RECORDS FOR THE TASK ::
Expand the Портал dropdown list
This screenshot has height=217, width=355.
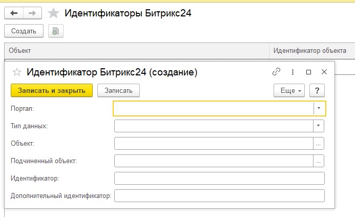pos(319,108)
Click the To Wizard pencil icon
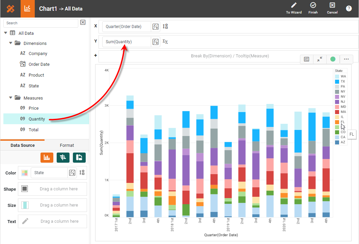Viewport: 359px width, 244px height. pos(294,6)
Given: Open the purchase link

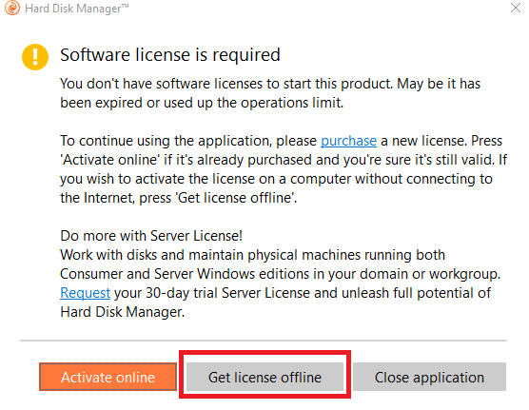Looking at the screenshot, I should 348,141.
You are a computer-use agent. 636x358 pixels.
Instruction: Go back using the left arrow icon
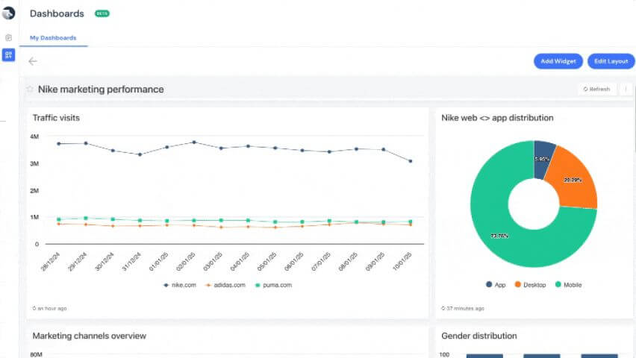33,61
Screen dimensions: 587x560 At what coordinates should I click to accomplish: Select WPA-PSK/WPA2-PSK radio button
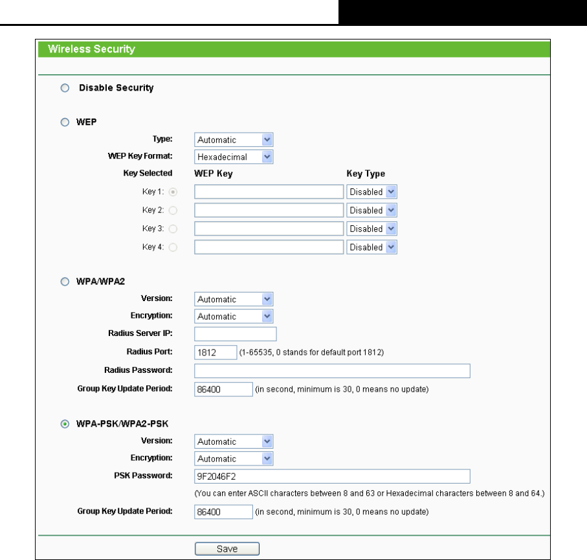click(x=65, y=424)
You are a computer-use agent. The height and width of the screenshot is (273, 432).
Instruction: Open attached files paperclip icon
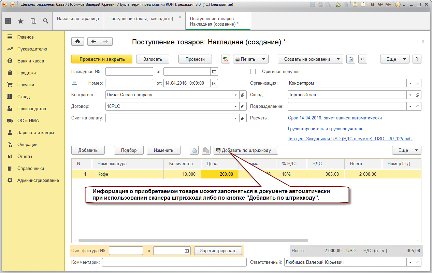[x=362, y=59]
* * *
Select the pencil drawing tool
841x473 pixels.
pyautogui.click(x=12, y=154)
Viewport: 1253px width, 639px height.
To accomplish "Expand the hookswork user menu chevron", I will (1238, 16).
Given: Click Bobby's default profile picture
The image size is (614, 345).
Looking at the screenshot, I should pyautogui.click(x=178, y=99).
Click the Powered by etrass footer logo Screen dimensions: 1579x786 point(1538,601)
* * *
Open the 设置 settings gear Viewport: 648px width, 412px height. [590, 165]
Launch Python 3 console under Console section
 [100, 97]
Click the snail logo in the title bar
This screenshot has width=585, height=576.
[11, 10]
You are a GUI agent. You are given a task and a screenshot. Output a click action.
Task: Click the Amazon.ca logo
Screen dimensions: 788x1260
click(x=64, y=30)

YOUR TASK :: Using the entries above, extract exactly the span from the line with "Viewport: 1253px width, 639px height." to the line with "Click the Powered", both lines included; leave out everything else.

YOUR RESPONSE ::
Viewport: 1253px width, 639px height.
To accomplish "Expand the hookswork user menu chevron", I will (1238, 16).
Given: Click Bobby's default profile picture
The image size is (614, 345).
Looking at the screenshot, I should pyautogui.click(x=178, y=99).
Click the Powered by etrass footer logo Screen dimensions: 1579x786 point(1538,601)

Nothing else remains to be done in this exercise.